Incident response planning can be risky business. It requires you to consider what could happen in the future, so you can best plan for it now. Shorting the predictions can result in severe strategic, reputation, operational, or financial failures, but overestimating the risk exposure can be inefficient and costly, taking resources away from other important business and security matters.
So, where do you draw the line?
The best incident response planners know the secret to planning can be found in one simple word: effective. While it is not possible to predict every type of incident, you can form a plan to be used as a guide for all your responses. This is a core idea in the NIST Computer Security Incident Handling Guide. NIST recommends following a six-phase approach to handling incidents. To best understand this topic, we will explore the six phases in this article and provide practical examples of each.
Detection is the phase in which your organization is alerted to a suspicious event.

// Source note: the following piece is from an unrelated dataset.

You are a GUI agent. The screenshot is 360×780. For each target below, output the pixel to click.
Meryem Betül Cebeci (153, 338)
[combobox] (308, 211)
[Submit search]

For your incident response plan to be most effective, your detection plans should answer two questions:
- What methods do you have in place to identify potential incidents?
- When a possible incident is detected, what are the first steps you should take?
Detection methods are most successful when they exist in a layered environment. Having multiple channels for detection casts a wide net and can help you see more clearly if an event is an incident because of the multiple points of similar data (event correlation). Some common detection methods include:
- Alerts: These include intrusion detection system (IDS) alerts, security information and event management (SIEM) system alerts, anti-malware application alerts, etc.
- Logs: These include operating system logs, service logs, application logs, etc.
- Publicly Available Information Sources: These include mailing lists, press releases and briefings, social media posts, other web posts, etc.
- People: These include employees, customers, third parties, etc.
Each of these detection methods can provide valuable information regarding an incident's authenticity, origins, and/or activities. Documenting the detection methods used by your organization can help identify any gaps in detection, which can result in a more adaptable plan for any type of incident.
When all the pieces start to come together and a suspicious event is detected, your plan should outline three steps to take during the detection stage:
- Assign a lead incident handler. The lead incident handler functions as the primary contact, accepts overall accountability for the incident's handling, and coordinates activities among other handlers, as needed.
- Document detection details. Be sure to include things like the date and time the incident occurred, location of the incident, and details of affected systems (e.g., serial numbers, host names, IP addresses, etc.).
- Begin recording facts. As the response process begins, record all facts about the incident, including steps taken and evidence gathered. Thorough documentation can be referenced and used to assist with the response process, as well as serving as proof in the event of legal proceedings. Exercise discretion when recording facts about incidents which affect personally identifiable information or confidential documents, as documenting these specifics could result in further unauthorized disclosure.
When a potential incident is detected, the early steps can be some of the most critical. It is important to have first steps outlined to ensure that regardless of the type of event, personnel know what to do, when to do it, and who is responsible for initiating the response process.
Analysis is the phase in which your organization takes steps to verify whether a suspected event is an incident or not. For your incident response plan to be most effective, your analysis plans should include details to help you answer two questions:
- What characteristics can you observe about the event?
- How should you classify the incident?
Regardless of the type of event, your plan should encourage incident handlers to look at four characteristics:
- Scope: How wide-reaching is the event? Determine if the event is localized to a certain area, system, user, etc., or if it is a widespread occurrence.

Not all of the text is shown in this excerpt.